Lontar usada atau pengobatan herbal dan pengobatan tradisional menarik perhatian saya. Setelah membaca cepat 110 lontar jenis ini, saya mendapat pelajaran besar bahkan dalam sejarah perjalanan manusia tidak bisa terpisah dengan tumbuhan, air dan berbagai variable alam lainnya. Teks-teks usada menunjukkan manusia tidak bisa sendiri membangun atau mempertahankan kewarasan dan kebugarannya, manusia bergantung pada alam, khususnya tumbuhan dan air. Sangat bergantung. Dengan pemahaman yang selaras akan alam, pemahaman baik anasir alam dan kandungan dalam berbagai tumbuhan, manusia bisa melanjutkan perjalanan sejarahnya. Ada persoalan kemanusiaan mendalam dalam teks usada ini bagaimana manusia mesti saling membantu mencari penyembuhan bagi orang lain. Bagaimana tatanan masyarakat mesti dibuat “lurus, waras dan selaras” dengan perangai cuaca, bulan, perubahan musim dan berbagai wabah yang tidak terduga.

Lontar-lontar usada, menurut pembacaan saya sejauh ini, tidak bisa dilepaskan dari kalender Bali. Secara umum teks-teks wariga. Dari wariga ini kita melihat bagaimana manusia “membawa sakit berdasarkan pengaruh hari lahirnya”. Dari wariga ini kita melihat bagaimana manusia “punya kecenderungan sifat dan perangai” yang pada akhirnya membawa pengaruh simptomatik dan psikologis dalam pertumbuhannya sebagai manusia. Juga, dari wariga ini kita melihat bagaimana turun sakit berdasarkan bulan atau musim — “gering manut sasih”. Singkatnya, musim dan cuaca, pengaruh konstelasi alam dan perbintangan, gelagat gravitasi dan persentuhannya dengan manusia dalam tatanan kosmis, bukan hanya mempengaruhi jagat sadar manusia, tapi juga jagat non-sadar manusia. Bisa menjadi variable baik dan buruk perjalanannya, menjadi faktor pembuka dan penghalang gerak-geriknya, menjadi hal-hal sekala-niskala yang mempengaruhi secara terduga dan sering tiada terduga.

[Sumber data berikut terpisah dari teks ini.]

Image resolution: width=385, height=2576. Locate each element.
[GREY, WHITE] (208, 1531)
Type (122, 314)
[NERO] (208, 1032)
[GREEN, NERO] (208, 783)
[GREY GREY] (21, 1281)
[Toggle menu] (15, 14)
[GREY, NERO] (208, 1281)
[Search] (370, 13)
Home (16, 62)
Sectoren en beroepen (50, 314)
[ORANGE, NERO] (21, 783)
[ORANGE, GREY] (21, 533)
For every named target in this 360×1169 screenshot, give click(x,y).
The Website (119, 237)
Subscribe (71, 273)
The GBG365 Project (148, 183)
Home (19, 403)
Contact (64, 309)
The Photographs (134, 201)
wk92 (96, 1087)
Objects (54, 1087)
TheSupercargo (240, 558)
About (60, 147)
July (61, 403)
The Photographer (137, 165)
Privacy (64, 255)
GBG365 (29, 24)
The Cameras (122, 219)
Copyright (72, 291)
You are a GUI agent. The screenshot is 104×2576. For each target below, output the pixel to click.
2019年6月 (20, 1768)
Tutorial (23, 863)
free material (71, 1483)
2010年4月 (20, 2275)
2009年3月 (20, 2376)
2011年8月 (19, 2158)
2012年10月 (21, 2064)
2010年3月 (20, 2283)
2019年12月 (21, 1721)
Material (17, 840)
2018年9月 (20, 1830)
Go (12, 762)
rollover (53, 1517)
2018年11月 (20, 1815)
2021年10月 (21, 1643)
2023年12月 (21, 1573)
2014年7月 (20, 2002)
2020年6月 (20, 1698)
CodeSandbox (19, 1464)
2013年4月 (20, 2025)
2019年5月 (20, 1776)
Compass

Lontar apa yang betul-betul menarik tapi sering dianggap remeh?

Saya melihat “gaguritan” (atau bisa ditulis “geguritan”) adalah peninggalan manusia Bali abad 16—20 yang sangat menarik untuk diselami. Di dalamnya berbagai persoalan kemanusiaan yang sangat bersifat psikologis terbentang. Jeritan duka, gejolak bingung, amukan perang dan bencana, gereget rindu dan nafsu jasmaniah yang murni manusia biasa, hayalan halusinasi dan mimpi realis, bercampur baur dalam peninggalan “jejak-jejak kemanusiaan” yang bisa kita baca dalam ratusan geguritan Bali.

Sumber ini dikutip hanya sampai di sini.